Após o café da manhã, Ártemis subiu as escadas apressada, segurando uma carta contra o peito. No quarto, ela girou no tapete, os olhos brilhando, cheia de expectativa. Logo depois, Árdenia entrou com um sorriso cansado, seguida por Armon, que trazia uma caixa de livros cuidadosamente organizados. Eles começaram a preparar as malas, avaliando o que levar, especialmente os volumes pesados que precisariam ser escolhidos com cuidado.

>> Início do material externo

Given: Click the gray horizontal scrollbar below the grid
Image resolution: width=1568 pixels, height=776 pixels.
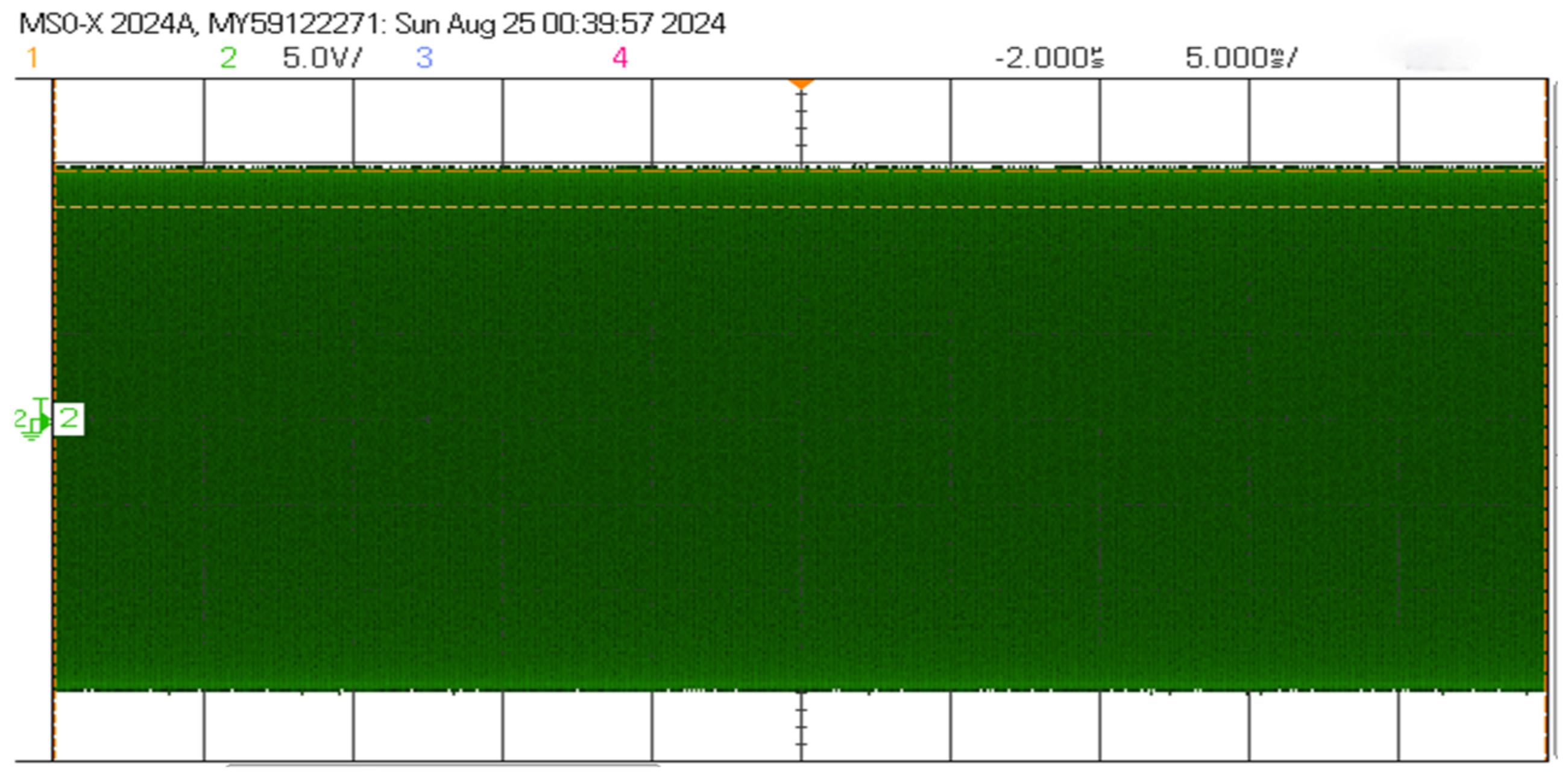Looking at the screenshot, I should 442,765.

Ártemis, ajoelhada ao lado do baú de roupas, mexia animadamente nas roupas enquanto Adym aparecia na porta, abraçando seu dragão de pelúcia, pronto para ajudar. Árdenia separava vestidos com delicadeza, e a movimentação no quarto era um misto de organização e entusiasmo silencioso.

Armon observava cada gesto da filha com atenção, notando a forma como ela dobrava as roupas e tentava encaixar os livros na mala. Pegou um caderno antigo, o primeiro onde ela escreveu encantamentos, e o colocou ao lado, permitindo que ficasse com ela.

No final, Ártemis se levantou sorrindo, puxou Armon pela mão e começou a dançar no meio do quarto, leve e despreocupada. Árdenia e Adym logo se juntaram, rindo e entrando na brincadeira. Armon tentou acompanhar os passos dela, meio desajeitado, mas a alegria no rosto de todos contagiava o ambiente. O quarto se encheu de risadas e música silenciosa, um instante de leveza e união antes dos desafios que viriam.